TensorFlow Classifier for OCR

TensorFlow deep learning for classifying characters incorporated into an existing optical character recognition project.

As part of the University of Kentucky Senior Design Project, integrated a TensorFlow model built in Python into an existing OCR project built in C by UK Professor Raphael Finkel.

Although not as effective as Professor Finkel's existing nearest neighbor search algorithm for classifying the characters, our model achieved accuracy in the range of 70-85% on test documents in dozens of different languages containing 100,000's of characters.

Features

  • Communication between existing C project and new TensorFlow OCR model using Makefile and command line flag

  • Options for GUI or terminal shell output

  • Output included all the different characters in the given language and their success rate based on the test data to allow for better optimization of training data.

Skills Learned

  • Integrating projects written in C and Python

  • Understanding the high-level design and detailed functionality of an existing project with 5000+ lines of code

  • Creating and calibrating a deep learning model using TensorFlow

  • Creating shortcut commands using a Makefile

  • Changing a project design on the fly during the Maintenance Assignment portion of the project (we were asked to incorporate GUI functionality into our code while halfway through our original design)

Acknowledgments

  • Leah Woodworth and Blake Price helped create the project.
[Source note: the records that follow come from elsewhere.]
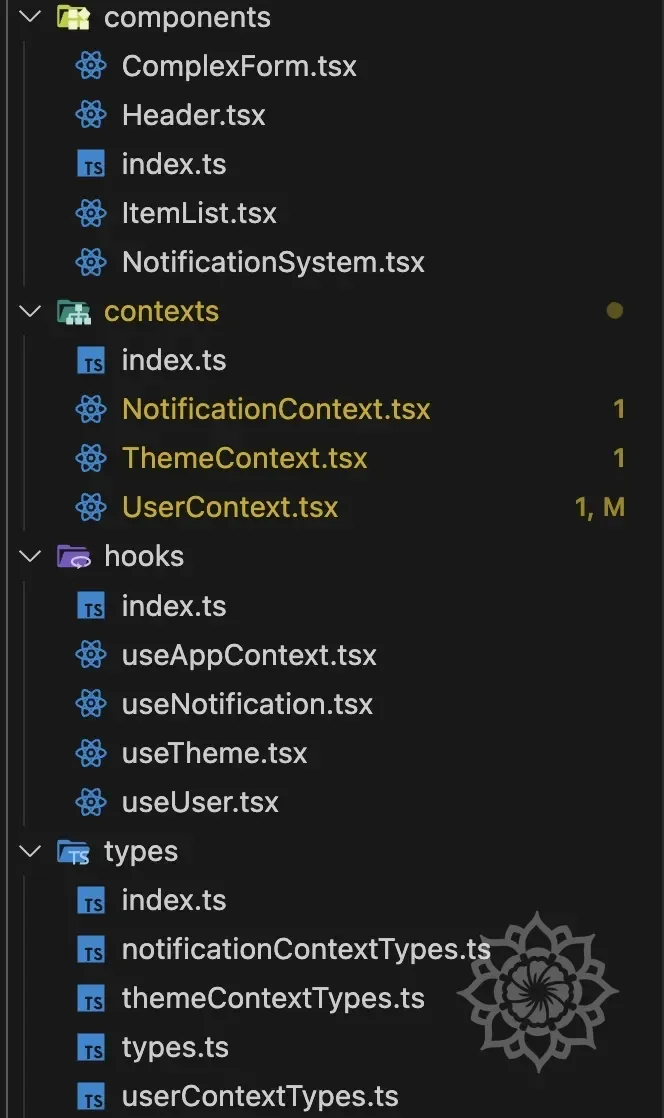Viewport: 664px width, 1118px height.
Task: Open themeContextTypes.ts file
Action: [x=273, y=999]
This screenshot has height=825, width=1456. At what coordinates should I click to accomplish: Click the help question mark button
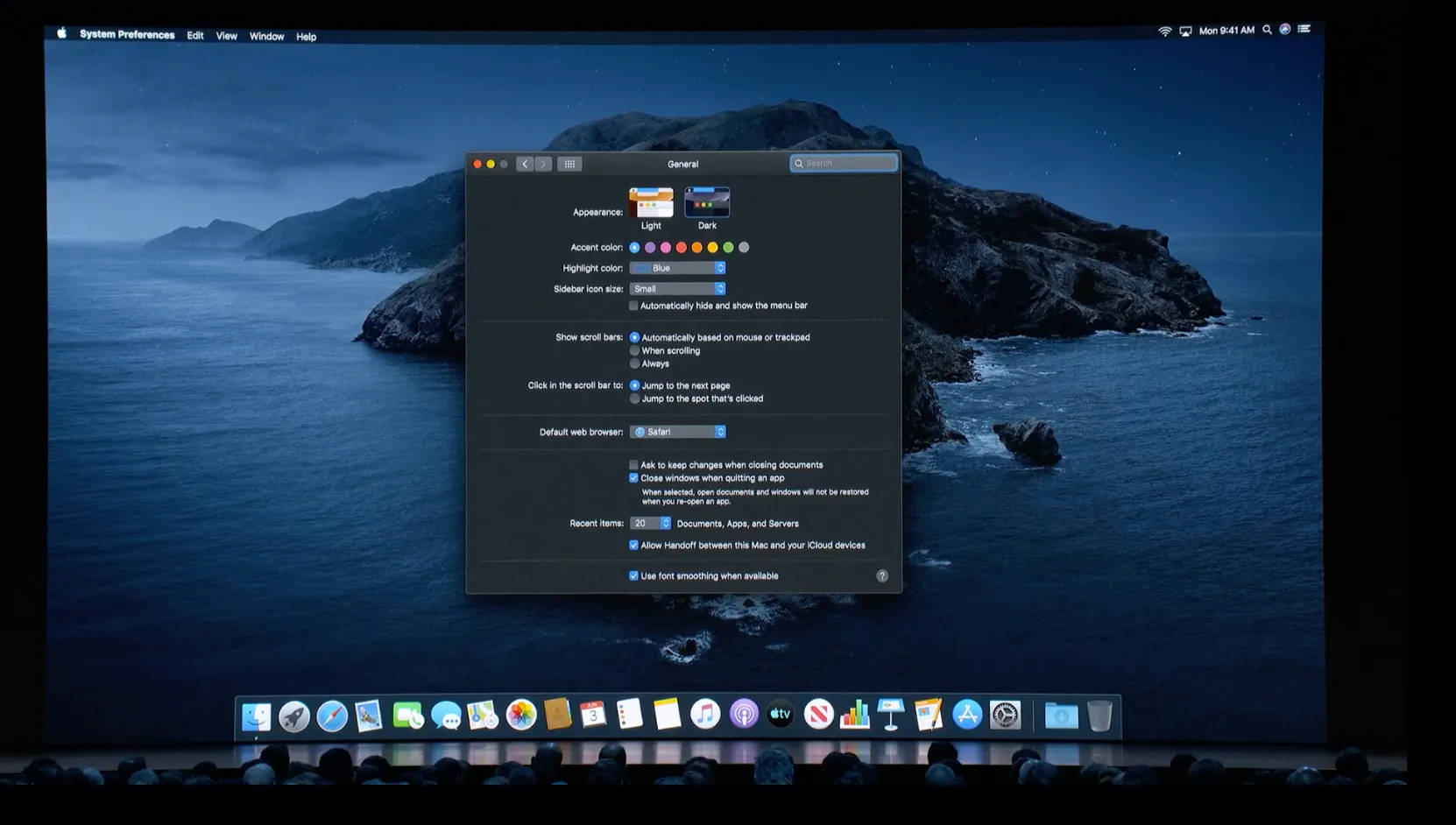point(882,575)
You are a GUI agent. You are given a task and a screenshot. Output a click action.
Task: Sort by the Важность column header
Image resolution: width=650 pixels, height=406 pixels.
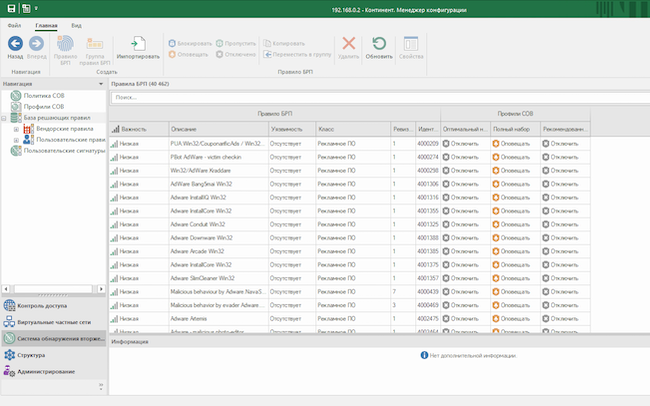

Leah was instrumental in figuring out Anaconda and made a huge contribution to the parsing process in the Python file. Blake also helped with the parsing process and figured out the process for testing the accuracy of our training data.

  • Thanks to Professor Finkel for the helping us understand the project and for letting us to use it as a sandbox for experimenting with TensorFlow models

  • Thanks to the UK Senior Design experience, and especially Professor Jane Hayes and Jeff Chartos for facilitating the course and offering great feedback on the coding and logistical issues we had along the way.